- **Written task**: Render the records as a Markdown table with columns Row and Text, from the first line up to and including the line with "point(386,660)", one numbered row per line. Skip blank lines and leave the pictures out.

+ + + + +

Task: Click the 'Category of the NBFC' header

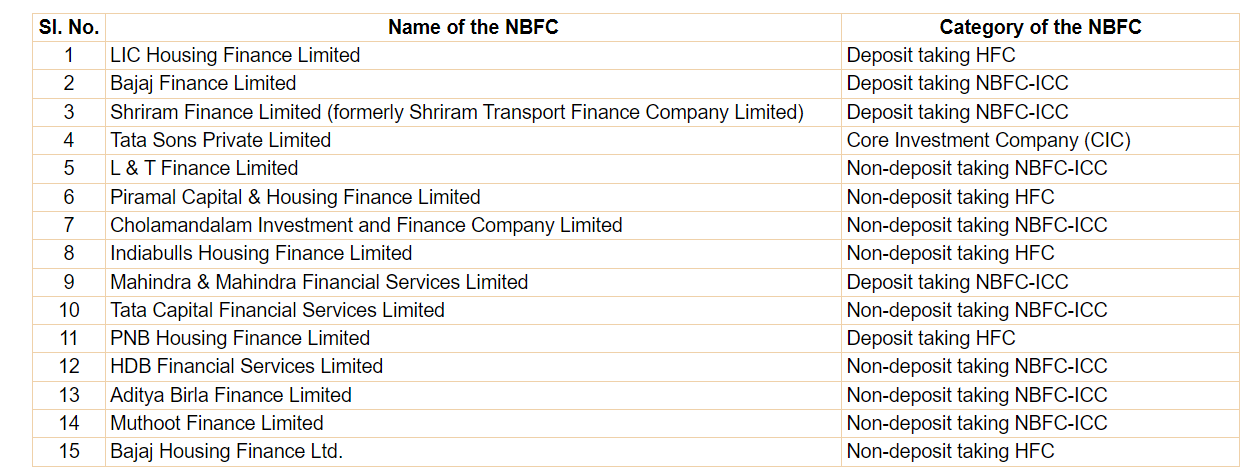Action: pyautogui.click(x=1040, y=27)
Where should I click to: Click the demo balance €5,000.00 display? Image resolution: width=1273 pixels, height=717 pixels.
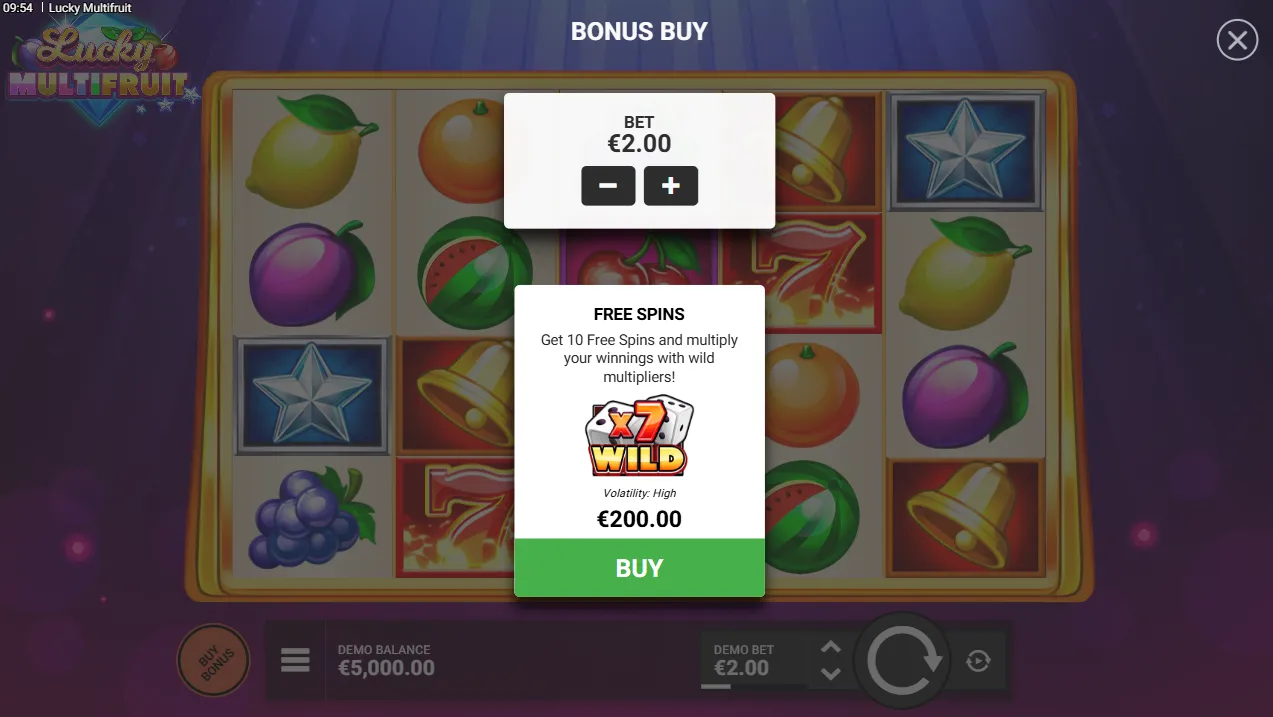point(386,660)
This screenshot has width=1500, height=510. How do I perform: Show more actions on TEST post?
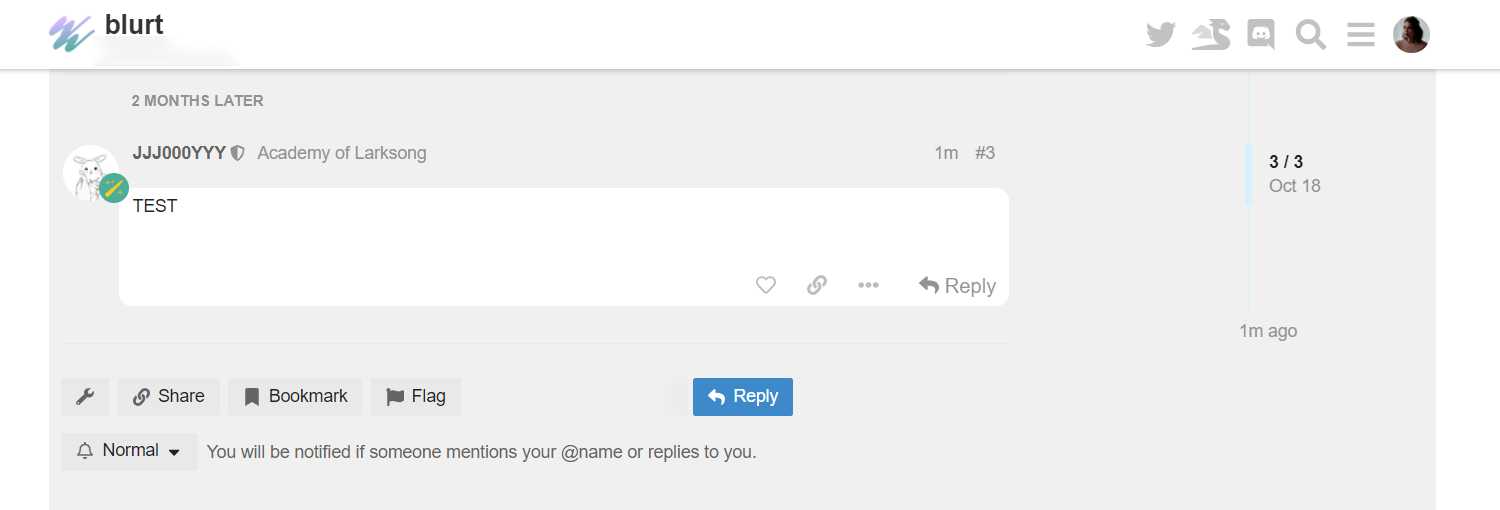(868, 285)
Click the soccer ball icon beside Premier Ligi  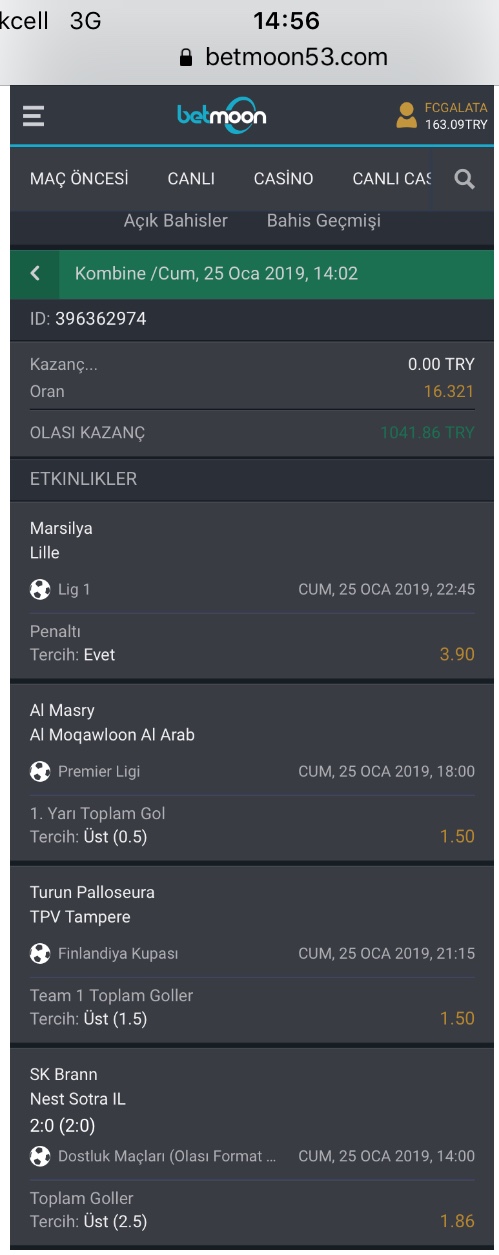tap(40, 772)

+ + + + +

- **Solution to this task**:
| Row | Text |
|---|---|
| 1 | Task: Click the 'Category of the NBFC' header |
| 2 | Action: pyautogui.click(x=1040, y=27) |
| 3 | Where should I click to: Click the demo balance €5,000.00 display? Image resolution: width=1273 pixels, height=717 pixels. |
| 4 | point(386,660) |